POLÍTICA EXPRÉS | * Sinaloa y el dilema Sheinbaum: actuar o administrar la descomposición institucional

POLÍTICA EXPRÉS | * Sinaloa y el dilema Sheinbaum: actuar o administrar la descomposición institucional

El caso del gobernador de Sinaloa, Rubén Rocha Moya, dejó de ser un asunto local para convertirse en una prueba crítica de credibilidad para Claudia Sheinbaum. Las acusaciones y presiones internacionales colocan a su gobierno frente a una disyuntiva incómoda, donde cada decisión —o su ausencia— redefine el verdadero alcance del proyecto político en el poder.

Sostener a un mandatario bajo sospecha sin investigaciones reales y profundas no es sinónimo de neutralidad, sino de complicidad política. La narrativa desde sus conferencias mañaneras se debilita cuando enfrenta su primera gran crisis ética y opta por administrar el problema, en lugar de resolverlo con la contundencia que prometió al asumir el poder.

El dilema es: preservar la cohesión interna de Morena o demostrar que nadie está por encima de la ley. Pero la historia política mexicana demuestra que proteger cuadros cuestionados nunca fortalece, solo posterga el deterioro institucional y amplifica los costos cuando la realidad termina imponiéndose sin control.

La presión internacional añade una dimensión que el gobierno no puede ignorar. Cuando agencias extranjeras señalan posibles vínculos criminales, el problema trasciende la soberanía discursiva y se convierte en un asunto de confianza bilateral, cooperación en seguridad y estabilidad diplomática entre dos países profundamente interdependientes.

Para la presidenta, este episodio marca el inicio real de su autonomía política. Gobernar no es administrar complicidades heredadas, sino decidir cuándo romper con ellas. La manera en que enfrente este caso definirá si su administración será continuidad pasiva o un punto de inflexión dentro del mismo proyecto político.

La inacción, aunque menos estridente, suele ser más corrosiva que el conflicto abierto. No decidir y dejar pasar implica validar el estado actual de las cosas. Y en un contexto donde la violencia y la captura institucional son evidentes, no actuar equivale a normalizar la degradación del Estado.

El planteamiento de una posible desaparición de poderes no es exagerado, sino proporcional a la gravedad del escenario descrito. Cuando un gobierno pierde el control efectivo del territorio o actúa subordinado a intereses criminales, deja de cumplir su función esencial dentro del pacto federal mexicano.

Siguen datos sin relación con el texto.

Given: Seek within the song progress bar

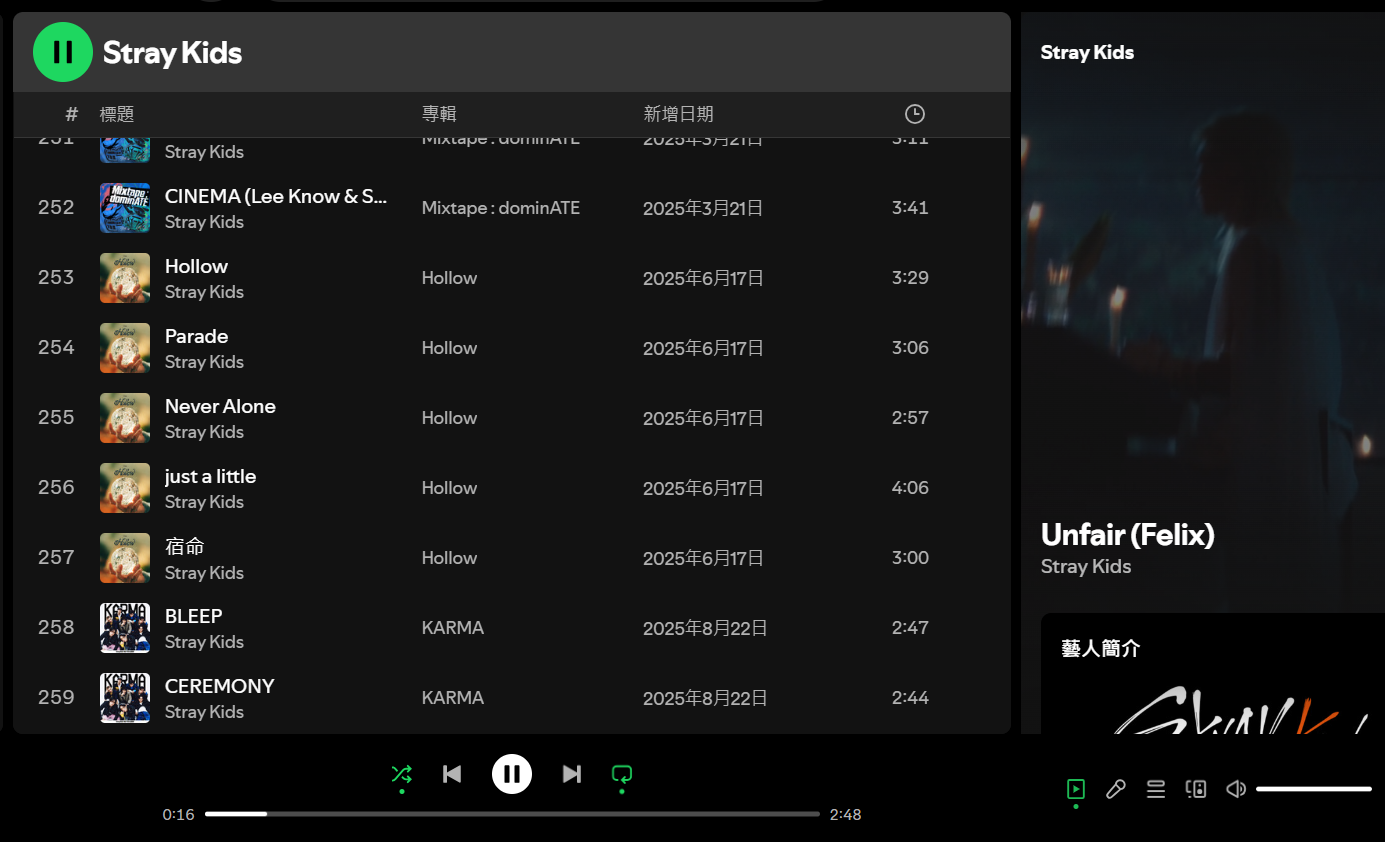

Sin embargo, sustituir a un gobernador no resuelve por sí mismo el problema estructural. Las redes de complicidad suelen estar incrustadas en policías, fiscalías y estructuras políticas locales. Sin una intervención integral, cualquier relevo corre el riesgo de convertirse en una simulación más dentro del mismo sistema capturado.

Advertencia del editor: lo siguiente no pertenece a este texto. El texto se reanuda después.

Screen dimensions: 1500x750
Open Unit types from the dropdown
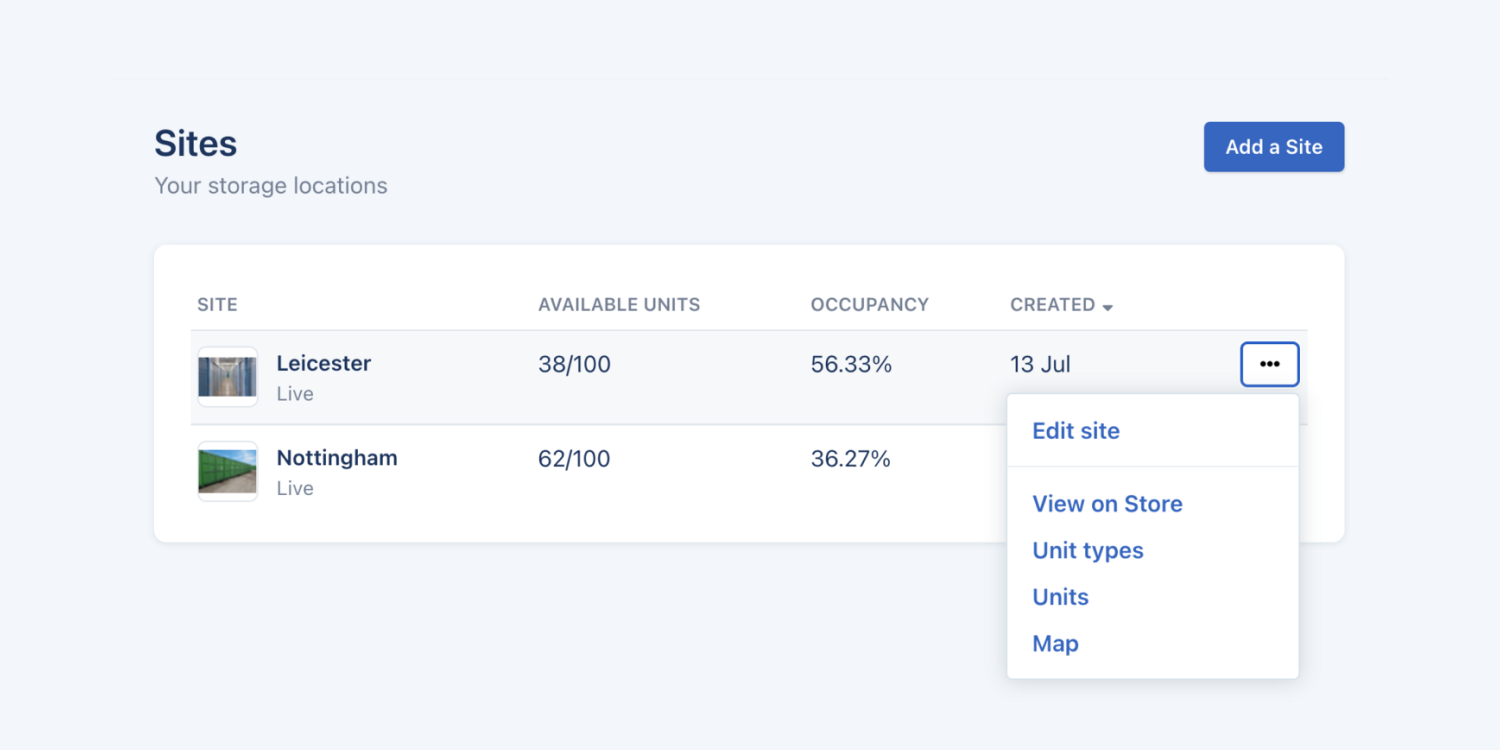click(x=1087, y=551)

El costo político de una ruptura interna sería inmediato, pero manejable. El costo de sostener la duda es acumulativo y potencialmente irreversible. La credibilidad no se pierde de golpe, se erosiona lentamente hasta que ya no es posible sostener el discurso que la justificaba ante la sociedad.

Al final, la decisión no es jurídica ni táctica, sino histórica. Sheinbaum debe elegir entre enfrentar las consecuencias de actuar o cargar con las consecuencias de omitir. Si decide no corregir, terminará confirmando que nunca tuvo intención real de transformar a este país.